(台北中央社)公共放送の公共テレビ(公視)は19日、日本や欧州、台湾のメディア業界の専門家を集め、偽情報対策について話し合うセミナーを開催した。出席者は、偽情報が拡散されている状況やそれぞれが実施している対策を分かち合った。
非政府組織、台湾人工知能実験室の杜奕瑾氏は、海外で偽情報の拡散が深刻になっているとし、主に中国、インド、台湾の間で拡散されていると指摘。一つの偽情報の誤りを暴くと、事実確認済みの情報を攻撃する投稿が10本現れるほどだとし、特にイスラエルとハマスの軍事衝突や米大統領選、台湾の総統選、新型コロナウイルス下で状況が深刻だったと紹介した。
NHK記者の籔内潤也氏は、昨年1月の能登半島地震後にNHKを装った情報や偽の救助要請などが多く出回った他、短文投稿サイトのX(旧ツイッター)で投稿の閲覧数を稼いで収益を得るために、海外のユーザーが日本語の投稿をコピーして投稿する「インプレゾンビ」と呼ばれるアカウントによって偽情報が拡散されたと説明。地震後に流布された偽情報は1日で39万件に達したという。籔内氏はNHKでの対策として、365日・24時間体制でSNS情報の収集を行う専門チーム「ソーシャル・リスニング・チーム(SoLT)」の活動を紹介。AI(人工知能)を活用して情報の真偽や場所を特定し、記者に情報を提供して信頼性のある情報の報道につなげているとした。

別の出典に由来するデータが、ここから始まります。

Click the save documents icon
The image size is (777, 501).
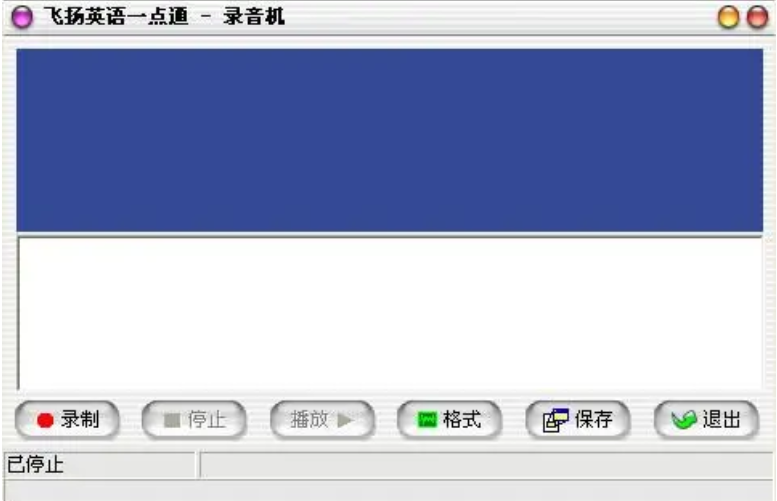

セミナーでは、公共テレビと中華テレビ(華視)の報道部門の間で、重大事件が発生した際の正しい情報伝達の強靱(きょうじん)性強化に向けた覚書の調印も併せて行われた。公共テレビの徐秋華総経理(社長)は、重大事件発生時に人々に正しい情報を迅速に提供し、偽情報が社会に与える影響を減少させられればと話した。